I have two pastor friends (if you can call them that) who use excessive anger to control. Love seems notably absent from their conduct behind closed doors. One is a leading Pastor in Samoa whose wife attempted to get me to remain silent about certain conversations and events, so as not to rouse her husband’s anger. The other is a pastor friend who will take offense if I turn up at his door with gifts but don’t wear a shirt when I do, yet will think nothing of belting, or threatening to whack a four year old adopted son with a leather belt in my presence.
I have probably lost a friendship with the former couple because I had the temerity to speak to them about the fact that another man’s wife wants to keep a secret with me because of the man’s anger. Sorry, that’s not going to happen if I have anything to do with it, and they can get as angry as they like with me as a result.
The other pastor friend still remains a friend because he’s clearly ‘stupid’ and actually wants me to correct him!
I take Palagi guests to the former pastor’s church when they want to attend a church like theirs. I’ve found them accommodating, kind, friendly, hospitable and more. But I know the rot behind the scenes and from the Jesus that I know and love is not into people manipulating others through personal anger – verbally OR physically is the same thing.
The God thing
The God Thing seems to feature strongly in everything to do with Samoa. In both these cases of my new guest and his friend, the men were praying and fasting before they just happened to hear about me and engage with me. The guy who never came said that “God had told him”. He never did what I asked him to do and never came back. His Jesus-God is clearly a different one from mine.
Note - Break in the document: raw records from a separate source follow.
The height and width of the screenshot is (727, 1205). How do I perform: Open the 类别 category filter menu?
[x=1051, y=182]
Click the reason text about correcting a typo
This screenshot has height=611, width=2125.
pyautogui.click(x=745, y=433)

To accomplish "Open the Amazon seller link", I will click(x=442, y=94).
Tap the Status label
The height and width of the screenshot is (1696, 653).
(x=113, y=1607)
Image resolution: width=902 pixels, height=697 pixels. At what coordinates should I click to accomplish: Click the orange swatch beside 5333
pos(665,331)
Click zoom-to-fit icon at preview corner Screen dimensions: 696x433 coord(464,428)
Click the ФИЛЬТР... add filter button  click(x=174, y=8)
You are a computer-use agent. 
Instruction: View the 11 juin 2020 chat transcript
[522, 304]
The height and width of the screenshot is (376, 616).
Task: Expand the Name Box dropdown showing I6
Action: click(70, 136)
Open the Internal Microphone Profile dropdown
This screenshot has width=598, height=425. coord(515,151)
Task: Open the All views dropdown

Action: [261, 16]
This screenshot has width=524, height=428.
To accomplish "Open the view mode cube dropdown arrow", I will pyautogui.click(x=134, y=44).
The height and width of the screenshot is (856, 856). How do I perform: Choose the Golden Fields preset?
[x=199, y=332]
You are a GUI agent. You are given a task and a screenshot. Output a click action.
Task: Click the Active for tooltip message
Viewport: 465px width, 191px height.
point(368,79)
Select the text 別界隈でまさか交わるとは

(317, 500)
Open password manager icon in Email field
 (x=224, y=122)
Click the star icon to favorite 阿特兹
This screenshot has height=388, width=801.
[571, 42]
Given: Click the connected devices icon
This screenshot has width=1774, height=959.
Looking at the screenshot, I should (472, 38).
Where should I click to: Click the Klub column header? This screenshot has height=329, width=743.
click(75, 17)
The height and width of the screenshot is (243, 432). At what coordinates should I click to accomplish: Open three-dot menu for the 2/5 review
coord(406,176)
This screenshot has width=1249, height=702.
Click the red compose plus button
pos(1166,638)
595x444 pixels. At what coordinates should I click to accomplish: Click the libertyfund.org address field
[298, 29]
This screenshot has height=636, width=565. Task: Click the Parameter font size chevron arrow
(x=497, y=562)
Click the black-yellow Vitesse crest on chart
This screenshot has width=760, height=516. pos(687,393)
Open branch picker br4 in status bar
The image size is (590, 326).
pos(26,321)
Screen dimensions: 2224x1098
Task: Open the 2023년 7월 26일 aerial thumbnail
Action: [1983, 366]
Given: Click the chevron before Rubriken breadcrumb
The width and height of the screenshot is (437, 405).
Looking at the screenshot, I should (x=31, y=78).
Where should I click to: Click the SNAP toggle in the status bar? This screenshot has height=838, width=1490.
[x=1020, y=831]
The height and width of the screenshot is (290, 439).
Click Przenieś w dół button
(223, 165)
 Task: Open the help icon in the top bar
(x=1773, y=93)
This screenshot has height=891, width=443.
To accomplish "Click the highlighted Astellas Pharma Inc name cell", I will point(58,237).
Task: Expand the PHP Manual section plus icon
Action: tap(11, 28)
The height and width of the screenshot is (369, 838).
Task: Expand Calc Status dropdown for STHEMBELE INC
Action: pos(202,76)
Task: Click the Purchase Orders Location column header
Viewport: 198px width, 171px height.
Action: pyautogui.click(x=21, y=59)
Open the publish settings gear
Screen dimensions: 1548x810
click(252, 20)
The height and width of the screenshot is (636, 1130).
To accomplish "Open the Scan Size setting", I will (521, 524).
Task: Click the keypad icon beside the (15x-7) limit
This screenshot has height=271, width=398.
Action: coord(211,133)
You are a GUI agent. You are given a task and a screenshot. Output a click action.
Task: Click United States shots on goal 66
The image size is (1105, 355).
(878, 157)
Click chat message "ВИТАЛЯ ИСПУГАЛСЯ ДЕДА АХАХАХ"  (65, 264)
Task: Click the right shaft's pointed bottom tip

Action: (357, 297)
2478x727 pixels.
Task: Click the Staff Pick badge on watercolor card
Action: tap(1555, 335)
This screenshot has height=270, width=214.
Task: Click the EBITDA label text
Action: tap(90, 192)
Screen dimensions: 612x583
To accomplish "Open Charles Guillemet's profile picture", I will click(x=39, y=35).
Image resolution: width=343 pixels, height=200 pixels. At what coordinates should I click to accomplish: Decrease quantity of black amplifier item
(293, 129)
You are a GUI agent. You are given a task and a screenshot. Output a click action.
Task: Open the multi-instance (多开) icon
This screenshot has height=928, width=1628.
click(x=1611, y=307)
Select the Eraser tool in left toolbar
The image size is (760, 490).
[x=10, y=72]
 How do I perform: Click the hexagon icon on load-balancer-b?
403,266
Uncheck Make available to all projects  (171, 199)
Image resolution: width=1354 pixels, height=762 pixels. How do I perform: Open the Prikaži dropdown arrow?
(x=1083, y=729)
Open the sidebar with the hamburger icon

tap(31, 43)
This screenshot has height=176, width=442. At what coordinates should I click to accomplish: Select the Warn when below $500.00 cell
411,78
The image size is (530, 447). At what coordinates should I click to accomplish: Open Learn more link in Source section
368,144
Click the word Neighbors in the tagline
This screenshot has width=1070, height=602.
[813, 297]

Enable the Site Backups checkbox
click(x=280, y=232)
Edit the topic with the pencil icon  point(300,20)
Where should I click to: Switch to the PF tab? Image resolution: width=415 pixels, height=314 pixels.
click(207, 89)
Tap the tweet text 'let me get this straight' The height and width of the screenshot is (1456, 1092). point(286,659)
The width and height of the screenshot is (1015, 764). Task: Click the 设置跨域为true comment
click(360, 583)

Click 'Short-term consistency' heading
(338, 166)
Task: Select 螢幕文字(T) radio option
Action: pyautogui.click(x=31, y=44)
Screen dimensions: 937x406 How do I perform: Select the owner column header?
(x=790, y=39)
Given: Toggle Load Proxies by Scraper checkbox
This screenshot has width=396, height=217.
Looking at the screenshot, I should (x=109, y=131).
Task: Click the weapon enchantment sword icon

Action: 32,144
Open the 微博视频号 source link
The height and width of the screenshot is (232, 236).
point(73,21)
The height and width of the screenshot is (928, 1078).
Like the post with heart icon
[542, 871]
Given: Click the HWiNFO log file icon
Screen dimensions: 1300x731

The guy that did bring his wife and daughter was doing a 40 day fast when God told him that his answers were to be found here at Camp Samoa, and that he could stop his 40 day fast. He only lasted just over a month before God seemed to change His mind and he was gone.
It happened like this:
After a few weeks of sharing and caring for the family, in which I counselled, taught, loved and helped the man discern the difference between self-righteous anger and righteous anger, as well as demonstrate the difference between true discipline and violence, I witnessed another beating.
The belt was out again and the girl again the target.
So I issued a formal written final warning. “Violence of any sort will not happen again on any land under the control of the SWAP Foundation. If it does, you will be asked to leave immediately and permanently!” was the essence of the communication. No Palagi would stay more than ten minutes around anyone who did that to their kids, I can tell you!
So they left. Simple. No proud Samoan especially a Matai would ever want to submit to a Palagi – especially one who has the cheek to enforce things like I do.
Good byes were ultra short.
“Thank you so much for loving my daughter. As long as we live you will always be my ‘brother’. If you ever need any help, just call me and I will come and help you!”
Everyone who has ever called me their brother in Samoa has hurt me through lies, stealing or some other evil, so I declined the offer to be the man’s ‘brother’! Hopefully it was gracious enough to get me through the ‘Samoan brotherliness hurdle’!
“Can I please have some soap?” his wife asked.
“Can you please pay the taxi for me?” he asked. “We have no money.”
That’s Samoa – all about ME.
They’ll be in church next week for sure, their daughter probably wearing bruises under her Sunday whites, and they will have a lovely ‘party’ with Jesus no doubt. Their church service lasted four hours last weekend. It might be three hours next week. . .
. . . but life carries on . . .
. . . and their God is a different Jesus from mine.